The Woven Intricacies Of Finding My Path With God
I was under the age of 6 — I know this as that’s the age when my parents would divorce — sitting alone outside on the porch steps offering up a heartfelt running commentary. “Jennifer, who are you talking to?”, my Mother asked. “Jesus.”, I replied. In the innocence of my child’s heart, what I was doing was absolutely normal — I fervently believed that everyone sat and chatted away with Jesus. It was as if my faith was woven into my DNA — an innate part of who I was.
Being raised in a Christian household isn’t exactly an accurate description. While we attended the local United Methodist Church regularly, and my mother was a youth leader, organist, and choir director, the dysfunction in and around me was in direct contrast to how I felt you should act and be treated as a Christian. Different church leaders, moving, and the changes we faced as I was growing up, while confusing, left me with an innate belief that I was indeed a Christian, although I certainly didn’t understand where I fit in as one.
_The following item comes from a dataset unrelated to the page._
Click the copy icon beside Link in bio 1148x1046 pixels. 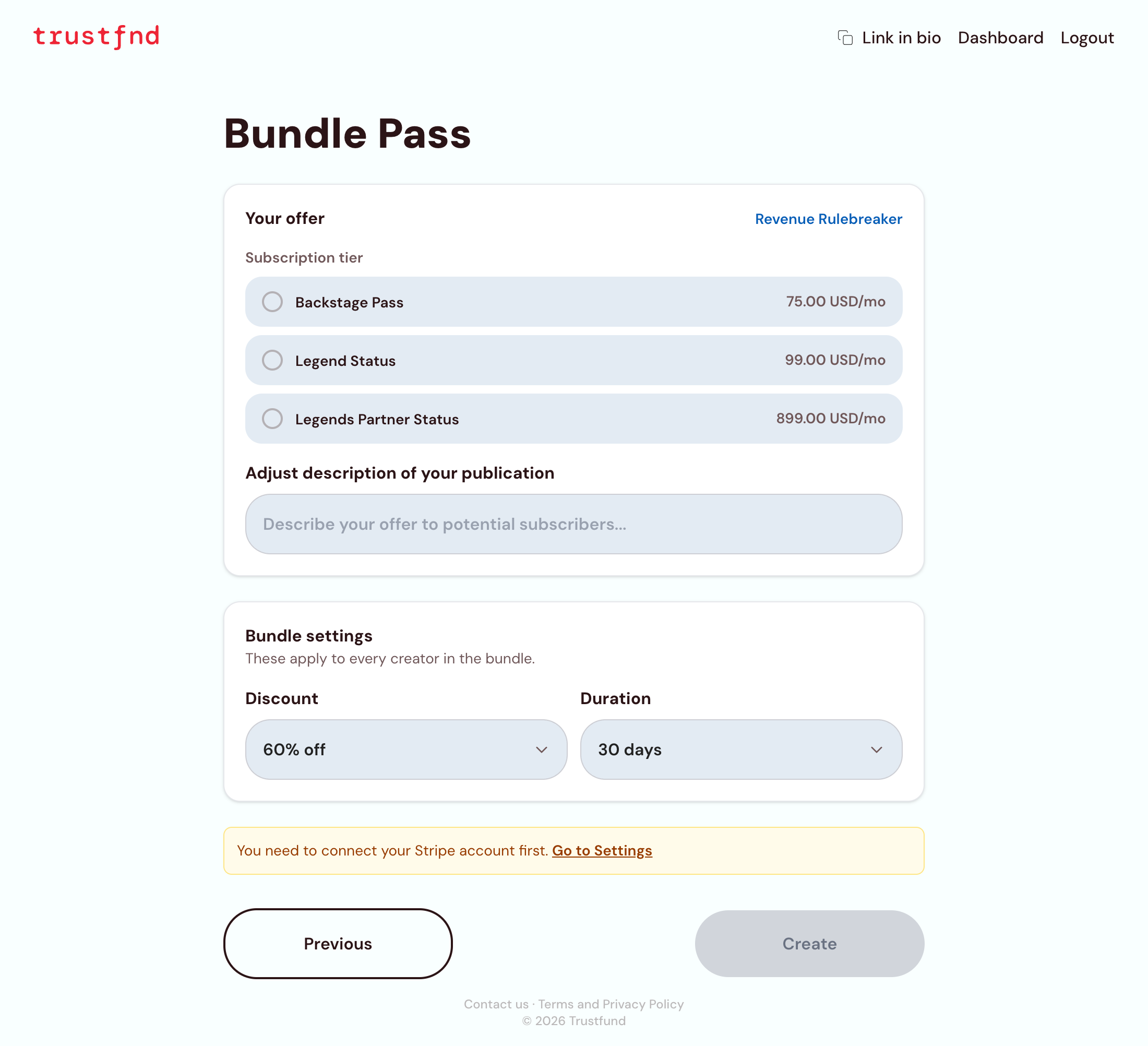coord(845,38)
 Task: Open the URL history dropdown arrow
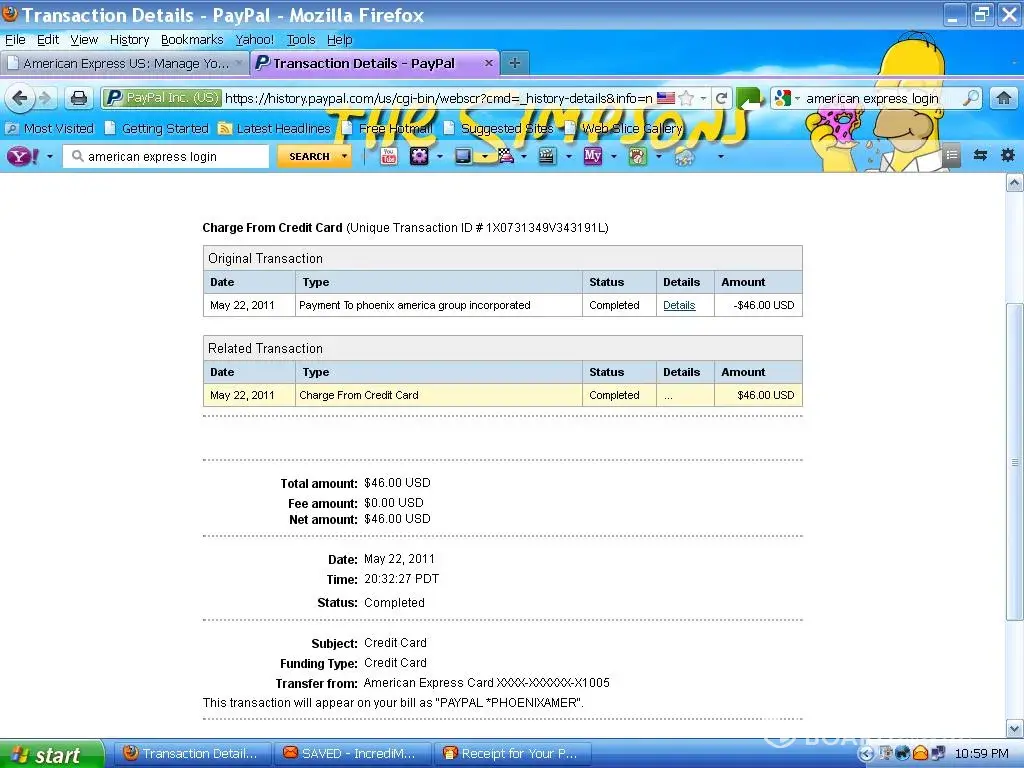pyautogui.click(x=704, y=98)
As a kid growing up, I didn’t comprehend nor consider how the life I lived was woven into Christianity. I did, however, feel an innate love for Christ and consider myself faithful and a devout Christian.
There were seeds of love that had been planted in my life and shined as positive bursts of light amidst an otherwise dark storm. Alcoholism, physical and sexual abuse, depression, and anxiety along with moving several times -sometimes to escape, others to return to abuse — were all constant companions of growing up. Although there was turmoil surrounding me that wasn’t positive, I can look back fondly at those bright moments, thankful that I most assuredly would have been a lost soul without them.
As a Senior in high school, I realized that as I was nearly ready to strike out on my own, my life could look and feel different. I had a driving desire to have Jesus and strong family values as the core of it, and I began to attend churches with friends. To tell you it was discouraging would be an understatement. The thought that it could be possible to have been born in the wrong country or time period was one I entertained often, as I didn’t seem to fit in — until I did.
A good friend who I sang with, and whom I admired, invited me to attend her church with her family. I let her know adamantly — based on my past attendance to churches — that I would most likely not share her nearly contagious enthusiasm for her church. She was nonplussed and we set a time on Sunday to meet. Retrospectively, it would have been more advantageous if I hadn’t gone at all, or at the very least — if I hadn’t wanted more — but what happened is I felt as though I had found a family and within 6-months, the same month I graduated high school — I became an official member of what I would later realize was a cult.
Unfortunately, my life in a cult lasted a total of 17-years. How you may ask? In person, you would realize I’m not stupid, or introverted, nor do I tolerate bad behavior, and (even during these 17-years) I stood up for those in situations where they were the underdog. So how does a smart, extroverted person with good behavior who goes to bat for others end up in a cult? More specifically, how could I have NOT realized I was in one, and why didn’t I run like hell to the hills?
Cults are like abusive relationships. Insidious, gaslighting entities that beat down your self-worth and manufacture feelings that if you’re unhappy, or question and don’t understand something, it’s your fault. In religion specifically, they use fear, manipulation of doctrine, guilt, failure, the threat of hell, and your feelings against you. You are left feeling unworthy, and at fault of not only your own eternal salvation — that of your family as well.
Although it took me 17-years to leave, I left with a bang. I left the church and my marriage simultaneously. I no longer cared that I was losing all family, friends, and support — as in a cult the people in it become everything — and I had almost no one outside of it to turn to. I hit a point of no return, and I knew my sanity as well as my relationship with Christ, would fare better going it alone.
It’s now been 16-years since I took charge of my life again. There have been many moments of feeling lost again — of wondering if I was born in the wrong time or place. I’ve gone through the process of attending churches to find where I fit. I spent years searching and years taking a break until the time came that my husband and I, coming from very different backgrounds, decided it was indeed time to find our place. Coming back to God, to a balance of love and grace, to scripture read line by line in context, and to people who embraced my brokenness, was truly a gift during a time and pandemic where much of the world seemed to be falling apart. In all the chaos surrounding us, we found more peace, happiness, and freedom than I had experienced in longer than I can remember.
Through all of these stages, I never stopped sitting and having conversations with Jesus. Me and Him chatting away on the porch steps. Thankfully, He was there all along, even though I had to search to find Him again.